What Necessity Knows eBook

This eBook from the Gutenberg Project consists of approximately 574 pages of information about What Necessity Knows.

What Necessity Knows eBook

This eBook from the Gutenberg Project consists of approximately 574 pages of information about What Necessity Knows.

A flake of snow fell on the shawl; she did not notice it.  Another rested upon her cheek; then she started.  She did not move much, but her face lifted itself slightly; her tear-swollen eyes were wide open; her lips were parted, as if her breath could hardly pass to and fro quickly enough to keep pace with agitated thought.  The snow had begun to come.  She knew well that it would go on falling, not to-day perhaps, nor to-morrow, but as certainly as time would bring the following days, so certainly the snow would fall, covering the frozen surface of the earth and water with foot above foot of powdery whiteness.  Far as she now was from the gay, active throng of fellow-creatures which she conceived as existing in the outer world, and with whom she longed to be, the snow would make that distance not only great, but impassable to her, unaided.

It was true that she had threatened Bates with flight by foot across the frozen lake; but she knew in truth that such departure was as dependent on the submission of his will to hers as was her going in the more natural way by boat the next day, for the track of her snow-shoes and the slowness of her journey upon them would always keep her within his power.

The girl contemplated the falling flakes and her own immediate future at the same moment.  The one notion clear to her mind was, that she must get away from that place before the cold had time to enchain the lake, or these flakes to turn the earth into a frozen sea.  Her one hope was in the boat that would be launched to carry her dead father.  She must go. She must go!
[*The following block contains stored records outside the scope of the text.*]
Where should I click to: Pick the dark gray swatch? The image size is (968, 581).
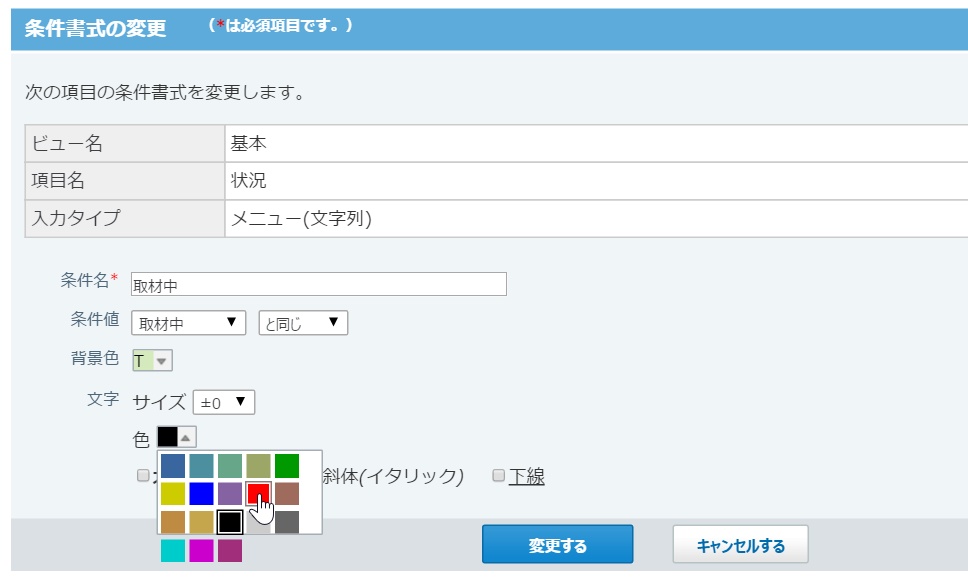coord(287,521)
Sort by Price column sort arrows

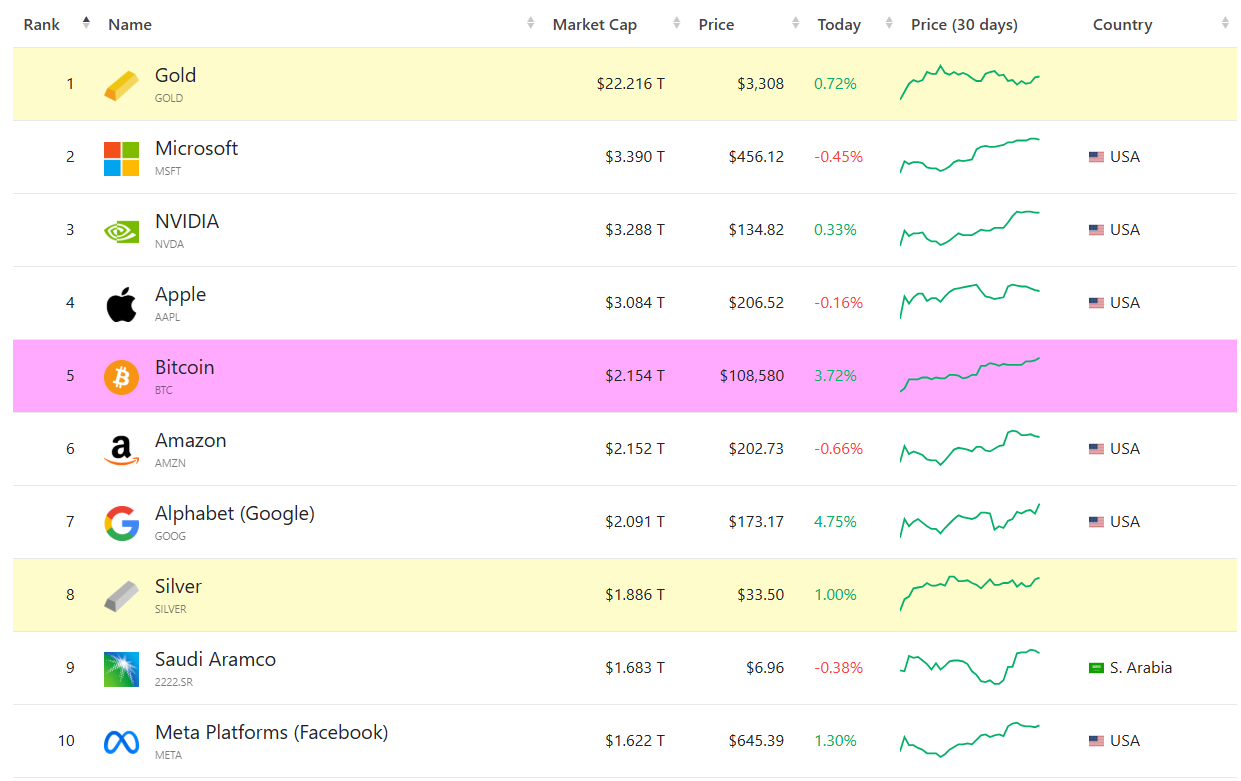click(x=796, y=24)
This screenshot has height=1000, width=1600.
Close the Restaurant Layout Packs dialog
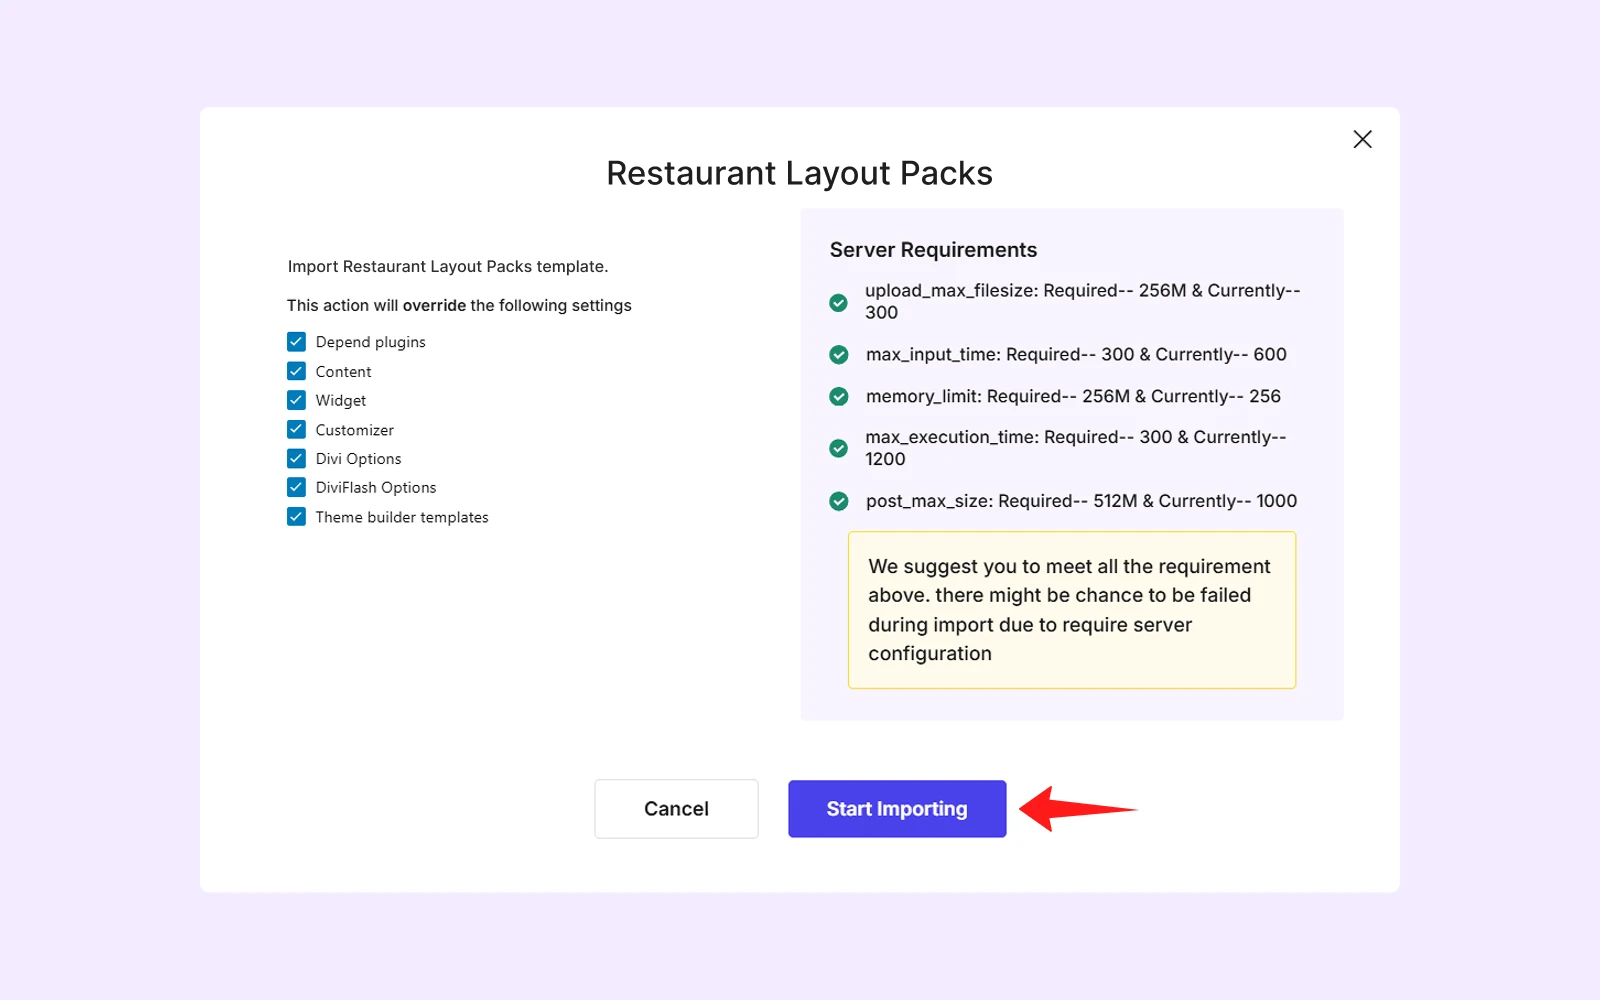pos(1362,139)
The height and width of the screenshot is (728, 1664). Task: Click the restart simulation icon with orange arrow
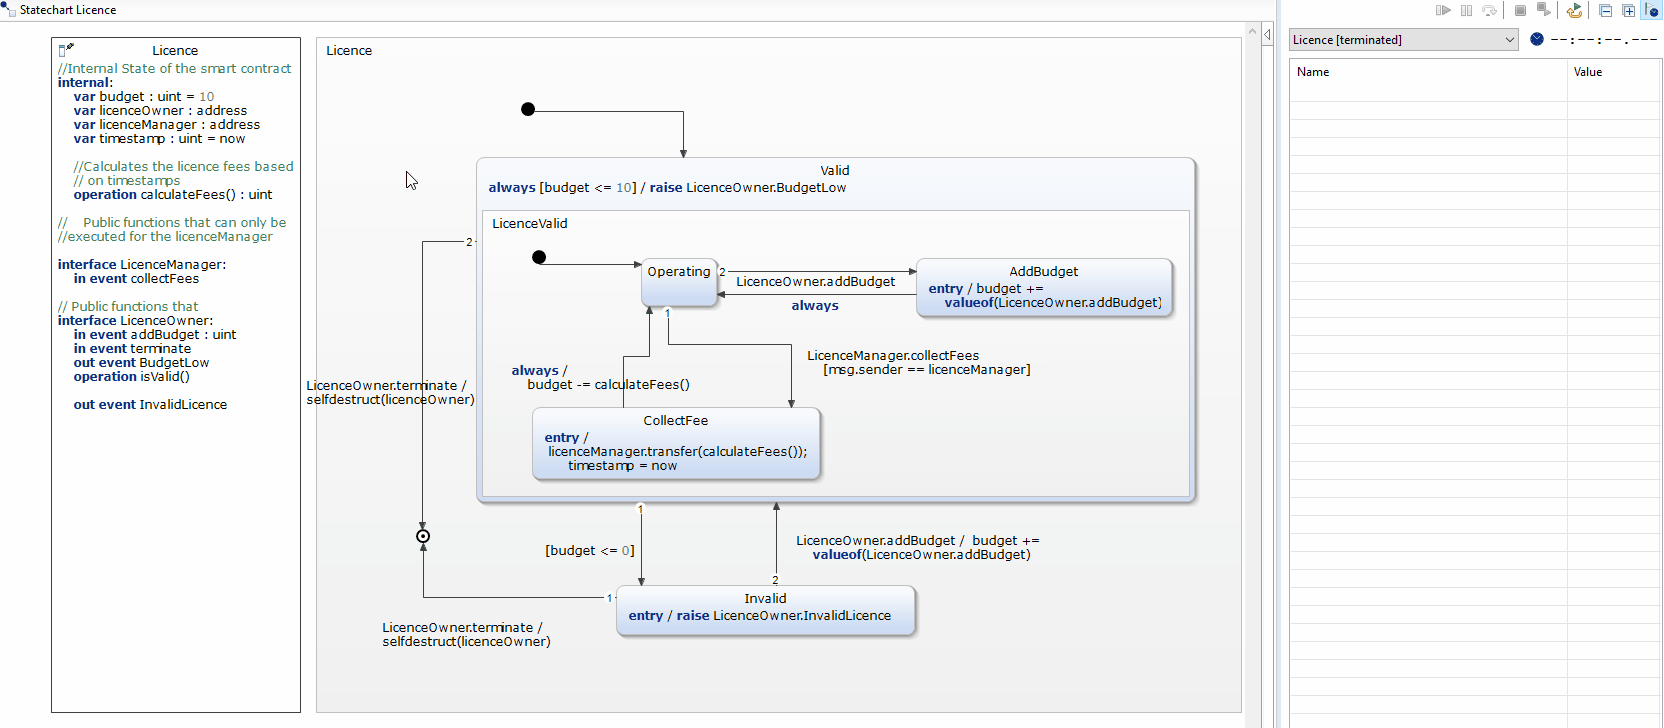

Youth would not be strong if it did not seek for happiness with all its strength, if it did not spurn pain with violence.  All the notions that went to make up this girl’s idea of pain were gathered from her present life of monotony and loneliness.  All the notions that went to make up her idea of happiness were culled from what she had heard and dreamed of life beyond her wilderness.  Added to this there was the fact that the man who had presumed to stand between her and the accomplishment of the first strong volition of her life had become intolerable to her—­whether more by his severity or by his kindliness she could not tell.  She folded her shawl-draped arms more strongly across her breast, and hugged to herself all the dreams and desires, hopes and dislikes, that had grown within her as she had grown in mind and stature in that isolated place.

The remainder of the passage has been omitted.